_Dataset content_.
________
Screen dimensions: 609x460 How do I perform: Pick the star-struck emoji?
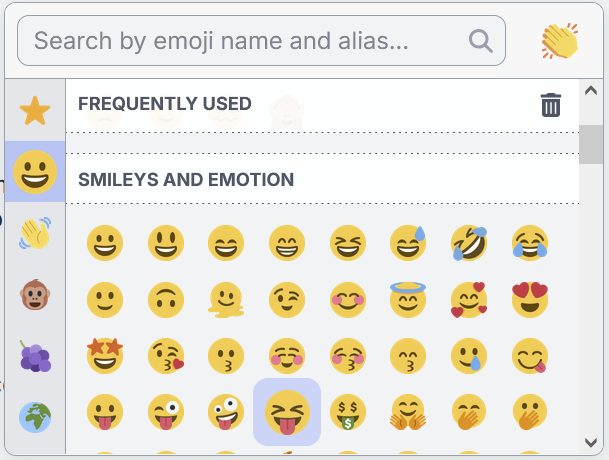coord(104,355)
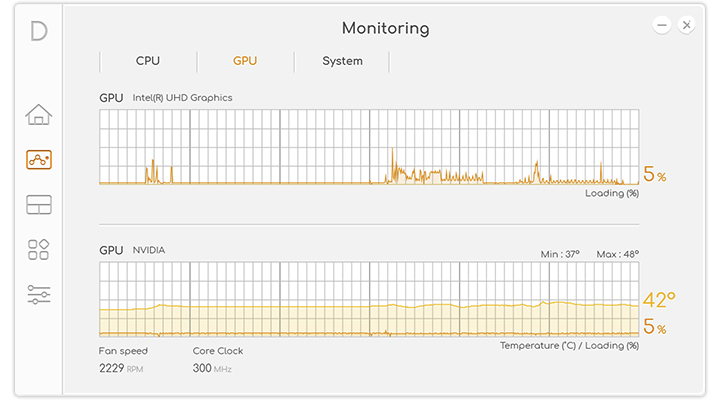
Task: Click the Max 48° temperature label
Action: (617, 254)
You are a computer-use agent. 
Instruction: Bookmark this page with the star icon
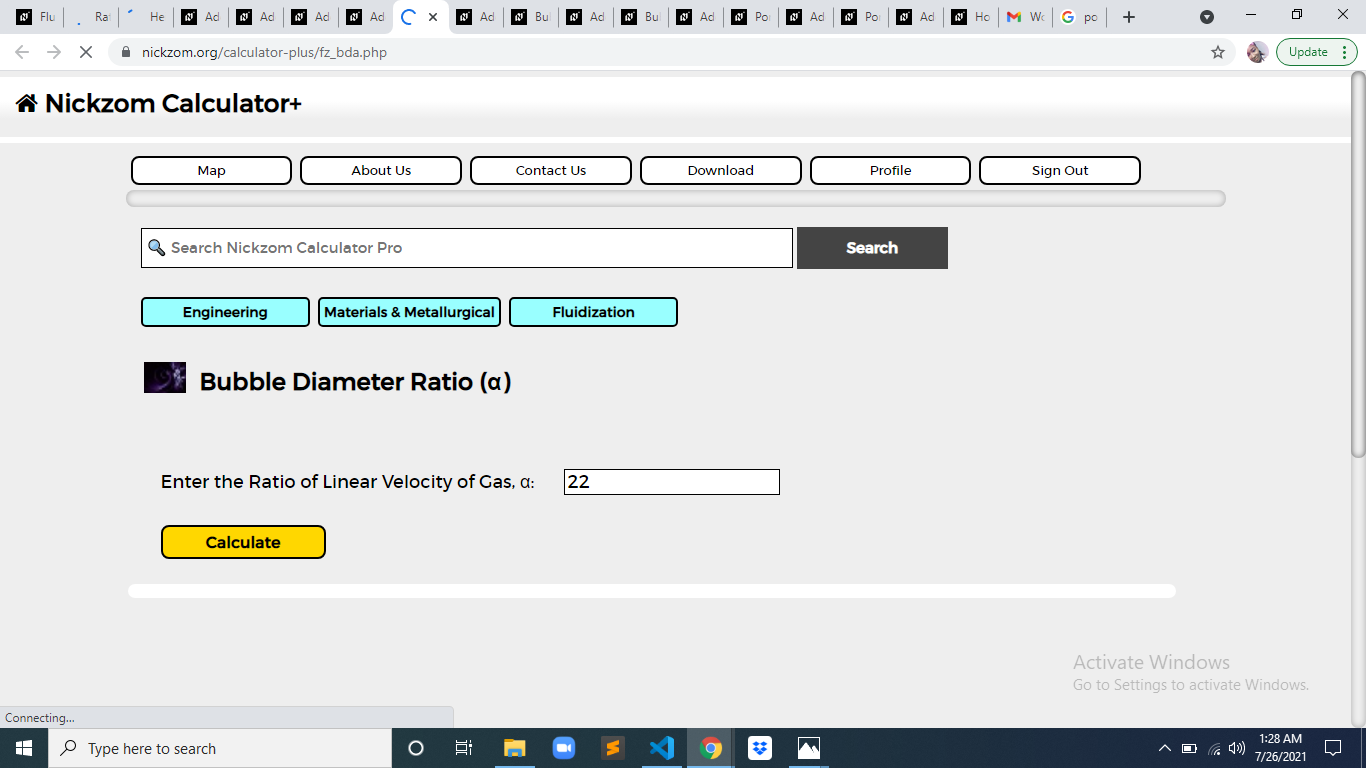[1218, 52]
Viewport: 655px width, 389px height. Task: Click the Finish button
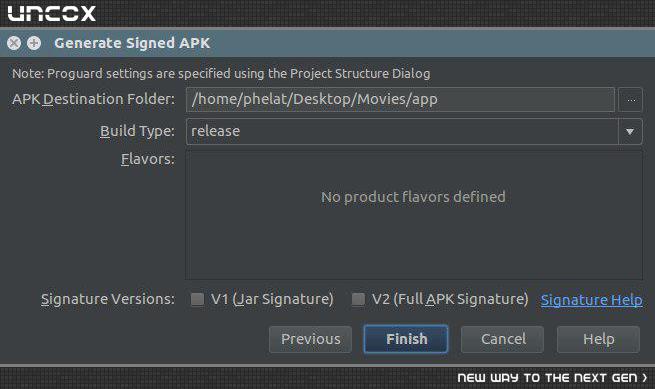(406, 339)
________
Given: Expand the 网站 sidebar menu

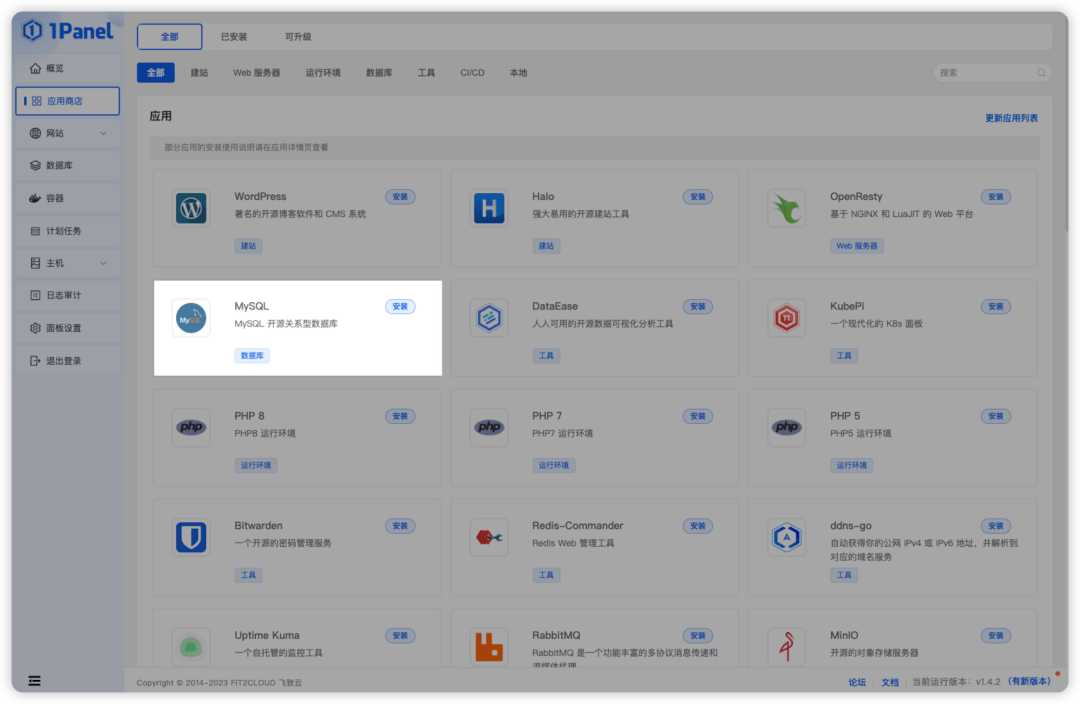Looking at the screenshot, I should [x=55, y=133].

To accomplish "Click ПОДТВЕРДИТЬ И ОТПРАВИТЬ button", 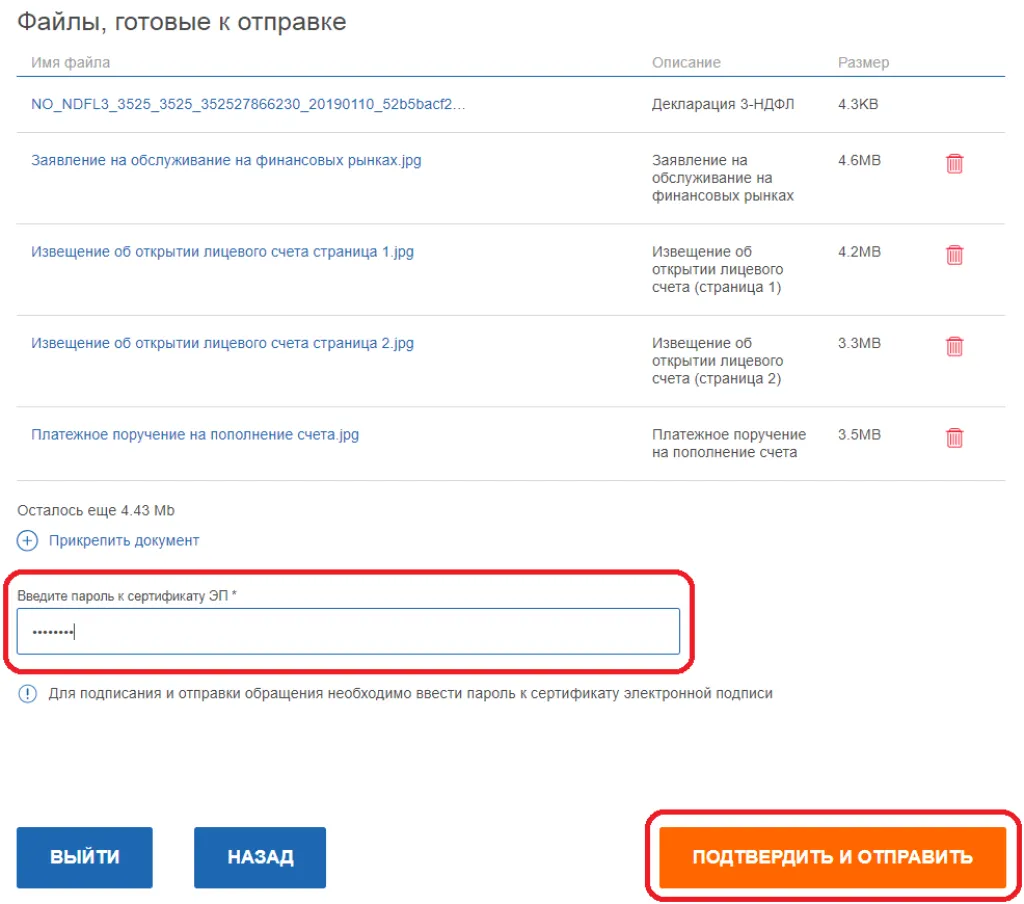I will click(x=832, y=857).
________
_Set problem_.
Locate each line of the listing above that contains the string "star", and copy every such line in full.

_Result of the task_.
Screen dimensions: 609x460 How do I perform: Pick the star-struck emoji?
Instruction: Bookmark this page with the star icon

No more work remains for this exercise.